Usually at the time I drive home NPR has on The Environment Report, which is produced by Michigan Public Radio and so includes mostly stories involving environmental efforts in Michigan.  A while back there was an segment where, because of the players, there were no clear liberal good and bad guys.  It seems that there was a Hindu retreat center located along the banks of a popular trout stream somewhere in Northern Michigan.  They built themselves a meditation pond which of course is liberal good but were being sued by a Ducks Unlimited, a Michigan hunting and fishing organization, which should be liberal bad because they promote gun use except that here their cause was liberal good because the mediation pond needed to be flushed from time to time and the resulting silt destroyed hatching areas for the trout downstream.  Mind you, the Hindu's right to their pond was equal to the fishes right to reproduce but some bad karma led to the unfortunate but necessary lawsuit.  Conflict can be funny.

I thought of this story last weekend when Jackie and I drove down to Tennessee to see our grand kids play a little soccer.  Jackie has just gotten over a cold and now I have it.  We are in a Courtyard by Marriott near Nashville, it is the middle of the night, the room is pitch black and I need to get up and go to the bathroom.  I swing my legs over to the floor but in my sickened condition I forget that my side of the bed is only about a foot away from the wall, which my forehead crashes into when I begin to stand up.  This results in a quarter size round bright red wound in the middle of my forehead.

The next morning after taking a shower I notice that Marriott hangs a pretty tag on the towel rack  It says that being a "green" company is very important to them so we must be sure to hang up any wet towels.  They provided no other explanation.  Perhaps our landfills are being clogged with mildewed towels from Marriott. I did as requested but am pretty sure they would not care for the round blood mark left on the wash towel.

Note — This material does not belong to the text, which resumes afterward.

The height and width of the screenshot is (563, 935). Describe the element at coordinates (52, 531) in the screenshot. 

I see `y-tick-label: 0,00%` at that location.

That morning we go see Dafney play and then drive over to Knoxville for Brendan's first game.  To get to the field we drive a few miles of curving back country roads and just before we get to the soccer field, on the same side of the road, is a Hindu cultural center.  I looked in my rear view mirror to check out the red circle on my forehead, scanned the property to locate a meditation pond and thought that this was all too funny. There was a pond about a mile prior with several cows nearby but none here.

I set up my lawn chair, breathed in the fresh country mountain air, watch my grandson score a beautiful goal and forget for awhile that I am sick and wounded.  Ah, wonderful meditation!